• _LISTED RECORDS_:
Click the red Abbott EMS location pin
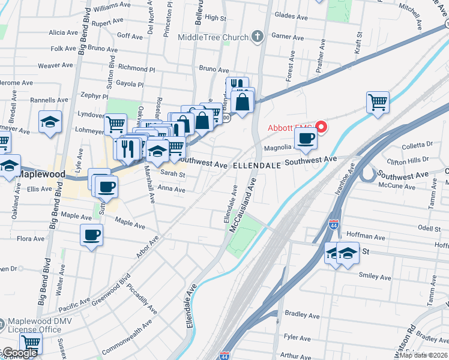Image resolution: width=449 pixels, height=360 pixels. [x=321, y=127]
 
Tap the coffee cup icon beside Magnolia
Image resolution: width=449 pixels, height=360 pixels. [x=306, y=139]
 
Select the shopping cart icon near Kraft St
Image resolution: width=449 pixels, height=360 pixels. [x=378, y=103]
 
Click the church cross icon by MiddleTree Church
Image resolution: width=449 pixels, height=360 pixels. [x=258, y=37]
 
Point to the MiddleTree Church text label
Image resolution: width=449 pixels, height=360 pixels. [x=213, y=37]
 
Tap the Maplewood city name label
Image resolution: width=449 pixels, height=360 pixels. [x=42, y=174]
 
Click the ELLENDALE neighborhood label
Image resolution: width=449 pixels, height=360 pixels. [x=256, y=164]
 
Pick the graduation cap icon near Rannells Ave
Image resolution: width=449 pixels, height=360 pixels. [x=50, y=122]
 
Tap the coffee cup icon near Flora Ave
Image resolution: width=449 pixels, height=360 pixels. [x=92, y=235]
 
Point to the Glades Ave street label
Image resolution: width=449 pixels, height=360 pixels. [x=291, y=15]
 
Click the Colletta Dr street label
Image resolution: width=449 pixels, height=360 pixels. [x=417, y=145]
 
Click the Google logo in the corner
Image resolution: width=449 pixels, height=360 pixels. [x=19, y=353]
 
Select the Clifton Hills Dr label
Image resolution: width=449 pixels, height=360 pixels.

...

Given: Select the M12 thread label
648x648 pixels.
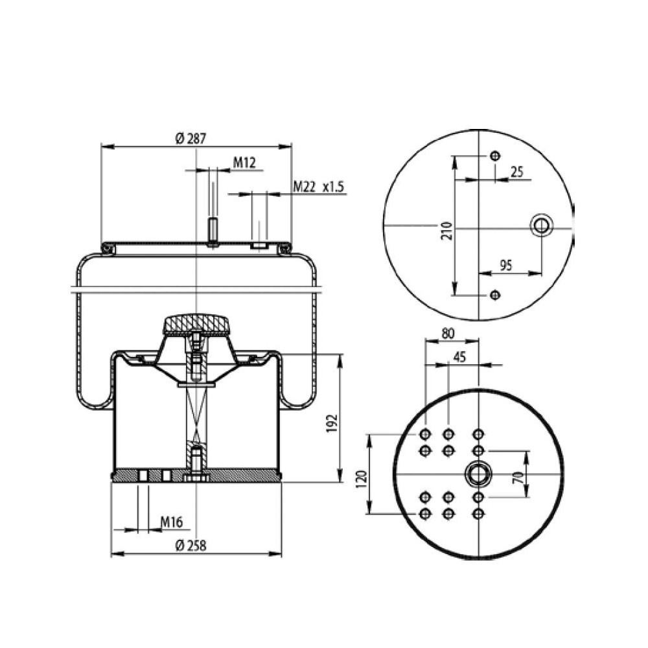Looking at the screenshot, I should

* * *

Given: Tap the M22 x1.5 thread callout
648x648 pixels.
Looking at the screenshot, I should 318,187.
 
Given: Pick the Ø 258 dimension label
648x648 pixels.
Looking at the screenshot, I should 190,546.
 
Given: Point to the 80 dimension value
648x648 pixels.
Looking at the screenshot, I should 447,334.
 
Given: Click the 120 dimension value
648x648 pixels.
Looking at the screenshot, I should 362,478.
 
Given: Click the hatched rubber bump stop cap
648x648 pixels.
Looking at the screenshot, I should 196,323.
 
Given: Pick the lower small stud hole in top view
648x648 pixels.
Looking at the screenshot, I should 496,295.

• _STATED GOAL_: Add 124 to every x and y coordinate in the answers of the listing, starting at the line containing "Click the red Abbott EMS location pin" and ending at the line containing "pixels. [x=306, y=139]", and write those lines out again in full with the requests kept. Leave the pictures out.

• _WRITTEN RESPONSE_:
Click the red Abbott EMS location pin
Image resolution: width=449 pixels, height=360 pixels. [x=445, y=251]
 
Tap the coffee cup icon beside Magnolia
Image resolution: width=449 pixels, height=360 pixels. [x=430, y=263]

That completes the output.